*EXTRACT PROVIDED:*
-- Begin --

On my first cut, I felt the magic... Cool knife, sharp and very reactive, I cutted those grilled peppers and the first impression was good.

The next time I had the chance of doing something more substantial... I took some tomatoes that needed to be sliced, and everything went fine...With the first tomato, with the second I started getting the feeling of a dull knife... Sad thing...I honed it a little with the Idahone 1200 rod and it worked fine again...For a couple of tomatoes more...WTF???/img/vbsmilies/smilies/frown.gif

Is this the mythical Masamoto HC?... I can't believe it... There must be something wrong, this can't be happening, was my first tought.

Was the 8000 stone too much for the knife?...Was I getting an "slippery" edge?...To me it felt dull, but I wanted to think that there must be something that I was doing wrong.

The next day I paid a visit to my mum's house and asked for her 21 Cm Mac to get a fair comparison. I sharpened both at the same time, same progression starting from 1200, same angles (I gave to my mac and to my mum's mac an asimetrical edge that looks pretty much like the one that the Masamoto has originally) and checked them with my 20x magnification glass to see if I was doing something wrong, but nothing, everything looked fine.

I took both knives to my kitchen in the restaurant, I told my prep guy to help me with some other tasks and I took his position, I divided the scallions, the tomatoes, the onions, the cilantro, the serrano peppers, the bell peppers, and the shallots in two equal parts. I was going to give an equal test to both knives...Long story short...The Mac was the winner by far on the edge retention department...Something had to be wrong, maybe I got a lemon...Who knows? I was puzzled and disappointed.

I finished the prep with the Mac and I called it a day on testing knives. Later in the service, my salad cook ran short on diced tomatoes and I grabbed the knife again, I tought that it was the Mac, but I took the Masamoto in the rush, I diced the tomato with the dull knife and just by the feeling of a knife squeezing and torturing the veggie I got upset...That was the straw that broke the camel's back!! /img/vbsmilies/smilies/mad.gif

When the service finished I took the knife and went back home to give it some badass sharpening...No more caressing or "retouching", my patience plumetted down to zero and that crappy piece was going to get some love from my Beston 500.

I prepared the stones, took care of having all of them absolutely flattened and propperly soaked and then the harsh treatment started, I went for a HUGE burr on the 500 stone, I didn't want to leave a single square micron of the old edge, it was going to be an absolute new beginning.

-- End --

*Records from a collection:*

-- Begin --

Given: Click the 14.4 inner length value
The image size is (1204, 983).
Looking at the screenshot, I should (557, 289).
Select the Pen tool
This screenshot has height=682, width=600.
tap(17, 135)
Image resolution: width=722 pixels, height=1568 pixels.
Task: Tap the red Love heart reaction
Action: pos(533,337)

-- End --

*REQUIRED WORK:*
1 - In the knife-sharpening account, condense the paragraph beginning "The next day I paid a visit" into a short list of its main facts.
2 - Resume the knife-sharpening account, picking up right after its final sentence.

*RESULTS OF THE TASKS:*
1 -
- The writer borrowed a 21 cm Mac from their mum's house for a fair comparison.
- Both knives were sharpened at the same time with the same progression, starting from 1200, and the same angles.
- The edge given was asymmetrical, much like the Masamoto's original one.
- A check under a 20x magnifying glass showed nothing wrong.

2 -
Once I got the edge to my satisfaction with the 500, I went for the bester 1200, after that for the suehiro rika 5000, then the Takenoko 6000 and finally for the gesshin 8000, believe me, this time I was very anal about the whole process and I was looking for the best that I could do with my not so huge experience, but I was going to use all my resources.

When I finished, I tested the edge, and it was scary sharp (just like on other ocasions just coming from the stone)... I sliced a tomato and it went fine, I passed the knife on my arm and it gave me a clean shave, and finally I did the paper test and it went fine. But I wasn't at ease yet, edge was never a problem...Edge RETENTION was.

I went back to the restaurant ready to slice a case of tomatoes, even if we didn't need them. I checked the staff menu for the next day and to my surprise it was "Ceviche" wich means serious dicing...I got the tomatoes, the onions, the serrano chilies, the cilantro and even the limes and I did all the prep in advance.

First tomato...Perfect...Second tomato...Perfect...Third tomato and still perfect!! Way to go! Very cool, there was light at the end of the tunnel! I finished the 5 pounds of tomato and the knife was just perfect, I continued with all the veggies and paying a lot of attention on the feedback of the knife...Everything went perfect!! /img/vbsmilies/smilies/biggrin.gif Damned! I was happy...But still to early to call it a victory.

Next day... A big bunch of cilantro, several scallions bunches, diced shallots, and a couple of tomatoes at the end, just to see if the edge was still there. No problem, second session went with flying colors!

And so on...Until today, the knife retains a great edge , I haven't used the rod at all and has been almost a week. The knife is not getting a very heavy duty but it's getting his share of work and I'm paying a lot of attention to it's performance. At this point, the edge has been there much longer than the mac...This is exactly what I was expecting from a knife with such high credentials.

Too early for celebration, but so far, very very satisfied, the edge retention is there, the very sharp edge too, and the fit of the knife overpassed my expectations...I can't explain very well but I don't get fatigued hands at all, it's just a very comfortable knife to work with.

The patina?... Pics will come soon, but I think that this is what a patina must look like, it doesn't look dirty or ugly... Actually, I think that I'm going to let it age with grace and to get used to like it for his very own nature. Time will tell, but the look of the blade doesn't bother me at all.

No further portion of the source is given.